So, my question is how can I understand where this large increase in resident memory is coming from? Are there performance monitor counters (i.e., perf events) that can help shed light on this? Or, is there a heaptrack- or massif-like tool that will allow me to see what is the actual data making up the RES footprint?
One of the most interesting things I noticed while poking around is the inconsistency of the mmap and munmap calls as mentioned above. The baseline version didn't generate any of those; the profile and release builds (basically, -march=native and -O3) of the new version DID issue those syscalls but the debug build of the new version DID NOT make calls to mmap and munmap (over tens of seconds of stracing). Note that the application is basically mallocing an array, doing compute, and then freeing that array -- all in an outer loop that runs many times.
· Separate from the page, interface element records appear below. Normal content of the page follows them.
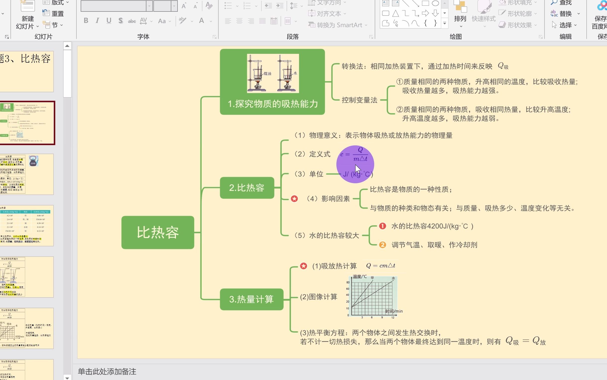Image resolution: width=607 pixels, height=380 pixels.
Task: Click the 字体 ribbon tab
Action: point(144,36)
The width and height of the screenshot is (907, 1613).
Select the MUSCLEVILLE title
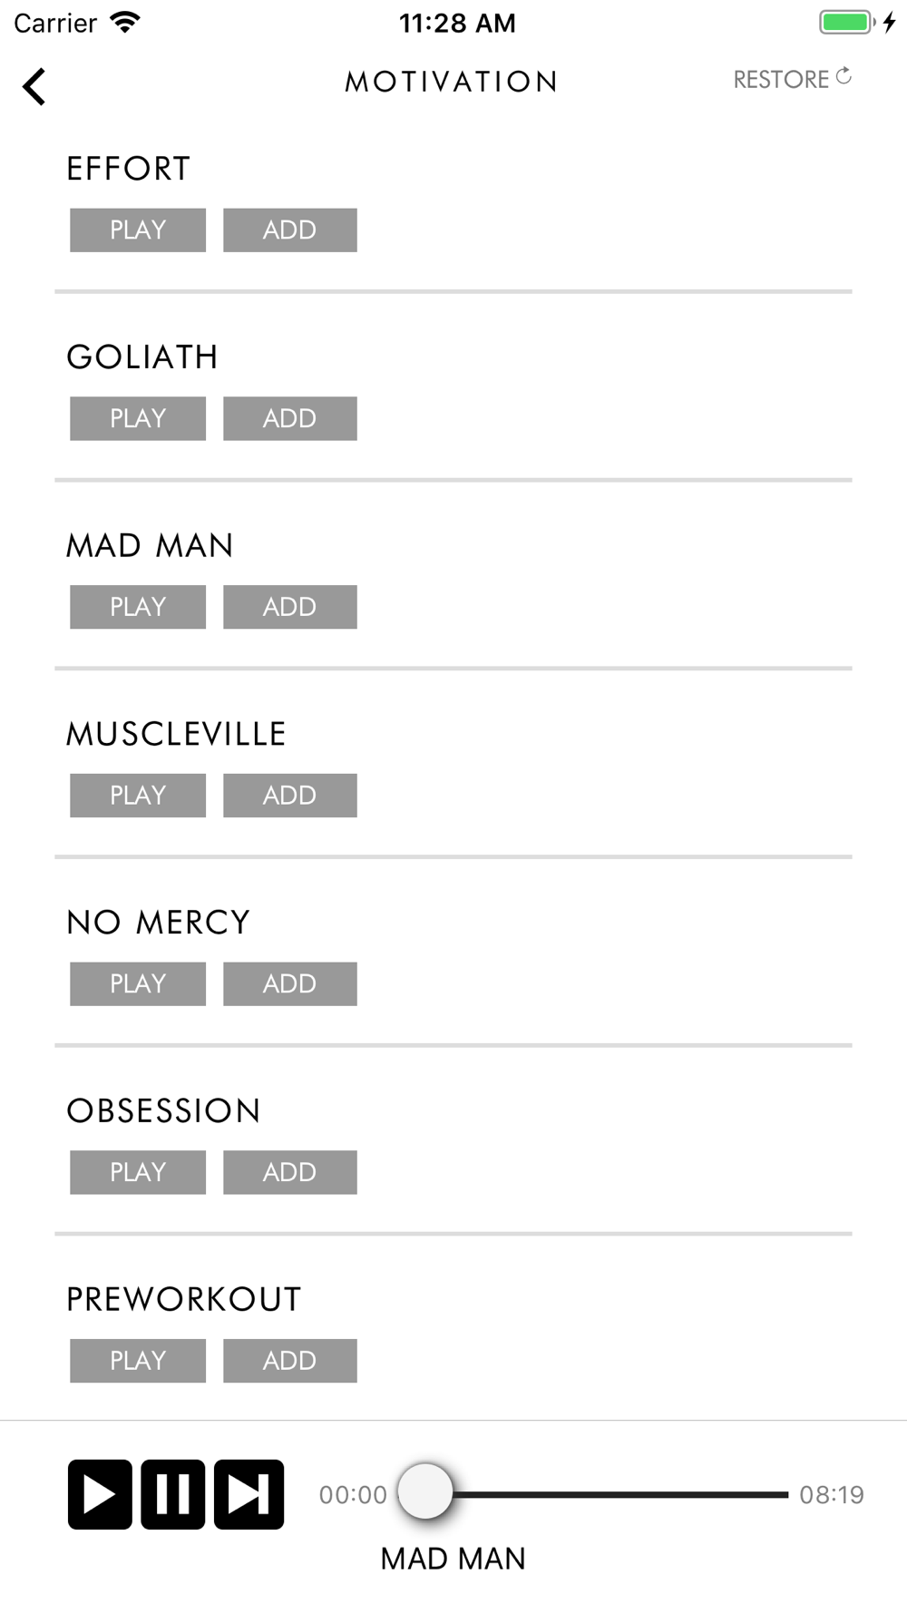click(177, 734)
It might seem that the allocator is able to easily reuse the allocated buffer from the previous outer loop iteration in some cases but not others -- although I don't understand how these things work nor how to influence them. I believe allocators have a notion of a time window after which application memory is returned to the OS. One guess is that in the optimized code (release builds), vectorized instructions are used for the computation and it makes it much faster. That may change the timing of the program such that the memory is returned to the OS; although I don't see why this isn't happening in the baseline. Maybe the threading is influencing this?
(As a shot-in-the-dark comment, I'll also say that I tried the jemalloc allocator, both with default settings as well as changing them, and I got a 30% slowdown with the new version but no change on the baseline when using jemalloc. I was a bit surprised here as my previous experience with jemalloc was that it tends to produce some some speedup with multithreaded programs. I'm adding this comment in case it triggers some other thoughts.)
In general: GCC can optimize malloc+memset into calloc which leaves pages untouched. If you only actually touch a few pages of a large allocation, that not happening could account for a big diff in page faults.
Or does the change between versions maybe let the system use transparent hugepages differently, in a way that happens to not be good for your workload?
Or maybe just different allocation / free is making your allocator hand pages back to the OS instead of keeping them in a free list. Lazy allocation means you get a soft page fault on the first access to a page after getting it from the kernel. strace to look for mmap / munmap or brk system calls.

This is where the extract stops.